Start of MATERIAL TO PROCESS
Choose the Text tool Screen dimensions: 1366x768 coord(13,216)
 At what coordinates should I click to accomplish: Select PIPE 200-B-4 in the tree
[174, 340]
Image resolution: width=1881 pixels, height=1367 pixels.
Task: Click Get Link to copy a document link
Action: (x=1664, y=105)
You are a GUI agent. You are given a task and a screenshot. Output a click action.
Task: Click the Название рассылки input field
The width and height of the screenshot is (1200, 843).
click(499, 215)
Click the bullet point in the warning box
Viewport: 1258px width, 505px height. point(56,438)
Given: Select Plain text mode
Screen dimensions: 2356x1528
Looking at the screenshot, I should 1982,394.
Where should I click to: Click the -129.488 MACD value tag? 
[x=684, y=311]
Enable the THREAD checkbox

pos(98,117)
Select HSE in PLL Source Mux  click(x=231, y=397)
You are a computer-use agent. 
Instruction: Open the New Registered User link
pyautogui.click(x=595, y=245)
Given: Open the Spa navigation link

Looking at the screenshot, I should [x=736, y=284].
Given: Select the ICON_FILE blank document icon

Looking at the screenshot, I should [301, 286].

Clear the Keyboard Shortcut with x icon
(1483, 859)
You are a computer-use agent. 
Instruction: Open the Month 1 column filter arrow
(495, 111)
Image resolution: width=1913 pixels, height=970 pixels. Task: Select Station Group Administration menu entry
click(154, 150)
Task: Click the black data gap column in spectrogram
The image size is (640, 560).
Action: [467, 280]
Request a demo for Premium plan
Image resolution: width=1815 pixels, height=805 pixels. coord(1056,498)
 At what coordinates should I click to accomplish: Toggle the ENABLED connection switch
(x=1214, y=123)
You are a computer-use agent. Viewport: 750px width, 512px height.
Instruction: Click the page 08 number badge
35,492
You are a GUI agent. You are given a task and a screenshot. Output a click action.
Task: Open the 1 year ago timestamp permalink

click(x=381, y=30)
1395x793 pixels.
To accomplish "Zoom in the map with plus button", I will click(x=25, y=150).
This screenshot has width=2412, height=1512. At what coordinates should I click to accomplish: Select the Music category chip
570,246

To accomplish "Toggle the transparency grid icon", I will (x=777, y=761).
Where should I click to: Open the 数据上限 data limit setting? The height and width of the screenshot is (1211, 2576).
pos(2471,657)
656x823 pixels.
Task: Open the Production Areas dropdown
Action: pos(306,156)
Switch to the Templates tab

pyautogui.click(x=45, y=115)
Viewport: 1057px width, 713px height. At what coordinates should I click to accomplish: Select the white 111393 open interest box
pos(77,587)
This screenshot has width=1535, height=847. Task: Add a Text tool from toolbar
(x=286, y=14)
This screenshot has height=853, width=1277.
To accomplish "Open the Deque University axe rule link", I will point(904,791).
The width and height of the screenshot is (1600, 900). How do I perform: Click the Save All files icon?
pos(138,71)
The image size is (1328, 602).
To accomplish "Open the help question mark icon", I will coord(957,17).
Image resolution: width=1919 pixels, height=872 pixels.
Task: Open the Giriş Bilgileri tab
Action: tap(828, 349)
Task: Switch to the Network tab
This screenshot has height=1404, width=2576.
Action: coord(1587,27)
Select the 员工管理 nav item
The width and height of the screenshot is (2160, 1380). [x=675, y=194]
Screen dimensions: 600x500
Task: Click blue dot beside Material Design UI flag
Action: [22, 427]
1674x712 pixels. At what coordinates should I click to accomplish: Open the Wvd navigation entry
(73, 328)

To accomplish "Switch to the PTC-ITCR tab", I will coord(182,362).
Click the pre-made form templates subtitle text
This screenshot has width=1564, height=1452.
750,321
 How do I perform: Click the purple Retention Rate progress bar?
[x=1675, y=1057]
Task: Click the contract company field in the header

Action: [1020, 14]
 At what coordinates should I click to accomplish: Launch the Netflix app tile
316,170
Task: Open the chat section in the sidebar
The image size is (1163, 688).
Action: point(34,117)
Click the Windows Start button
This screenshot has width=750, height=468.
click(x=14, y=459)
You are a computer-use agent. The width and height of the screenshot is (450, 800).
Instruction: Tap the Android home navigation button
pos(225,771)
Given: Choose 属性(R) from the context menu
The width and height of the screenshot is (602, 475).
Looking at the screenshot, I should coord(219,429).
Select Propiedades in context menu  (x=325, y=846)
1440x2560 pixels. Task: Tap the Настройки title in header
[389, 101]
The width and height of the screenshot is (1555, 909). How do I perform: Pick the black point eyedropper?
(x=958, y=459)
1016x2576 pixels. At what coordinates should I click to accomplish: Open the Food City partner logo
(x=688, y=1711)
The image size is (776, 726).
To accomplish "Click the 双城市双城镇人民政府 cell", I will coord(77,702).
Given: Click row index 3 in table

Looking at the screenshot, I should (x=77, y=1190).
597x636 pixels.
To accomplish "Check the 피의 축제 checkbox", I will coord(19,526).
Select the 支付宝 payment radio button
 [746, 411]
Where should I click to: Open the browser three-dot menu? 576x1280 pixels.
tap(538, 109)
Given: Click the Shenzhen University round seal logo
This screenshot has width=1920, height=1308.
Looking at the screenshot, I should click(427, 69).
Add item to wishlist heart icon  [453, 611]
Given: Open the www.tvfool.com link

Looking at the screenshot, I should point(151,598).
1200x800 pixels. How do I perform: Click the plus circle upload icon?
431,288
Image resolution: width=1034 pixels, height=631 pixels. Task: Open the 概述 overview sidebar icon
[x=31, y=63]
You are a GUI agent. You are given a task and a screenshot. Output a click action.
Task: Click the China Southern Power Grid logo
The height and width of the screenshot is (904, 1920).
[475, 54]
End of MATERIAL TO PROCESS
#### THE TASK
Turn the records above, starting with the line containing "This screenshot has width=1535, height=847." and going on through the line containing "I will point(904,791).", into a two-column CSV with the headers instruction and response. Give one row per record, with its text under instruction and its answer under response, each as a single quoted field with line breaks replaced by spaces.

#### SOLUTION FOR THIS TASK
instruction,response
"This screenshot has width=1535, height=847. Task: Add a Text tool from toolbar","(x=286, y=14)"
"This screenshot has height=853, width=1277. To accomplish ""Open the Deque University axe rule link"",","I will point(904,791)."